On 15 July 2006, the day the trial was to begin, it was deferred to 22 July by Additional Sessions Judge N. P. Kaushik of Delhi Sessions Court, after the prosecution said authorities in Uttar Pradesh had yet to send important case material to Delhi. He also issued notices, both to the Chief Secretary and Law Secretary of Uttar Pradesh state, seeking an explanation as to "why this case has not been dealt with appropriately on an urgent basis". Later, when on 22 July, the trials began, and when one of four survivors, Zulfikar Nasser was deposed in front of additional sessions judge N. P. Kaushik at the Tis Hazari, three of the 19 original accused including platoon commander Surender Pal Singh, under whose instructions the massacre was allegedly committed, were already dead. Later on the second day, when the case property was sought by the judge, it was revealed that the rifles used had already been redistributed amongst the jawans of 41-B Vahini Battalion of the PAC (to which the accused belonged), after forensic analysis by CFSL Hyderabad. As per survivor witness Mohamad Usman, who was deposed in February 2007,.."after three boys were pulled out and shot point blank the others in the truck started screaming so the PAC jawans opened fire to quieten them".
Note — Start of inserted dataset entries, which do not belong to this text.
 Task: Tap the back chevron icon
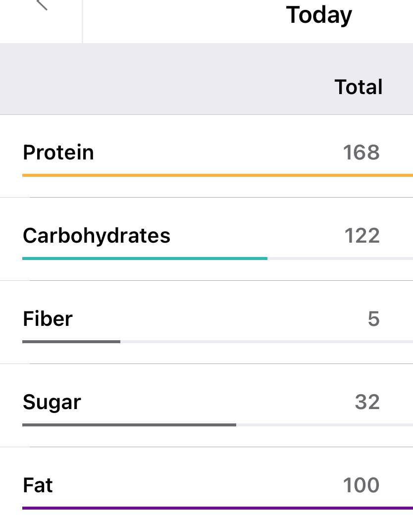point(42,5)
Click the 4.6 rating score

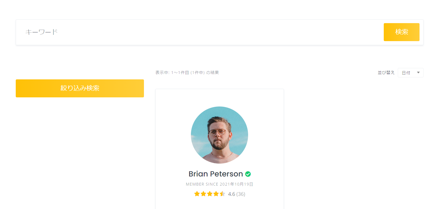pyautogui.click(x=232, y=194)
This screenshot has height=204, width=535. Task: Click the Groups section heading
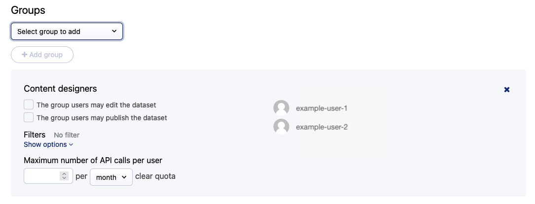[x=28, y=10]
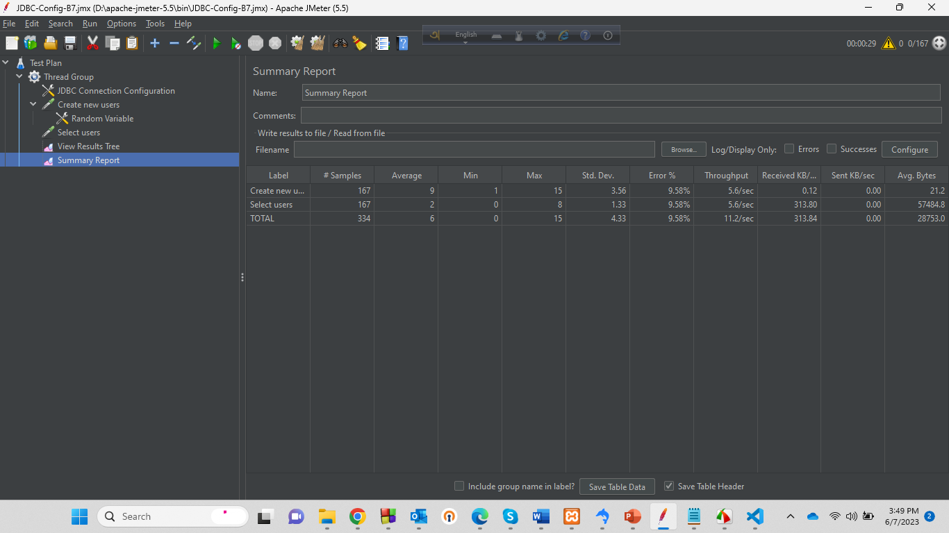This screenshot has height=533, width=949.
Task: Check Include group name in label
Action: 459,486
By May 2010, 63 of the 161 persons listed as witnesses, by CB-CID of Uttar Pradesh Police which investigated the case, had been examined. On 19 May 2010, 4 witnesses in the case recorded their statements in front of Additional Sessions Judge, Manu Rai Sethi at a Delhi Court. These include Sirajuddin, Abdul Gaffar, Abdul Hamid and the then Officer on Special Duty (OSD) Law and Order G L Sharma. However, none of the eyewitnesses could recognize any of the accused PAC personnel. On 16 October 2012, Janata Party president Subramanian Swamy moved the Delhi court seeking a probe into the alleged role of P. Chidambaram, the Union Minister of State (MoS) for Home Affairs at the time, in the massacre.

Tis Hazari Court, Delhi, on 21 March 2015 acquitted all 16 of the accused in the Hashimpura massacre case of 1987, due to insufficient evidence. The Court emphasized that the survivors could not recognize any of the accused PAC personnel. The Uttar Pradesh Government challenged the order of the trial court in Delhi High Court and appealed the decision. In May 2015, Uttar Pradesh Government announced a compensation of Rs. 5 lakh to family of each victim.
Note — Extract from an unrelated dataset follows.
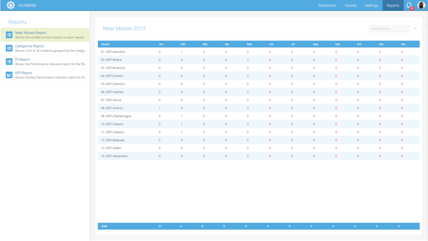Click the KPI Report chart icon
This screenshot has height=241, width=428.
point(9,75)
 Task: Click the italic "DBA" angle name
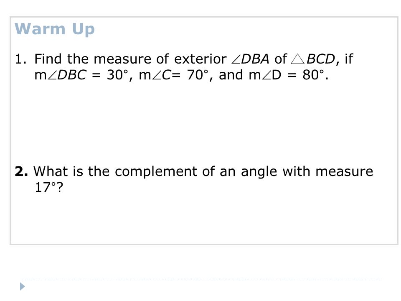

On 31 October 2018, 78-year-old retired police officer Ranvir Singh Vishnoi produced police general diary as critical evidence in the Delhi High Court, which led to the conviction of the 16 personnel of the PAC, who were sentenced to life imprisonment, overturning the trial court's verdict.

==RTI query==
On 24 May 2007, twenty years after the incident, two survivors and 36 members of victims' families visited Lucknow and filed 615 applications under The Right to Information Act 2005 (RTI), at the office of the Director General of Police seeking information about the case. The inquiry revealed that in September all the accused remained in service, and none had any mention of the incident in their Annual Confidential Report (ACR)s. Five men who were shot and survived, later became witnesses for the prosecution case in 2007.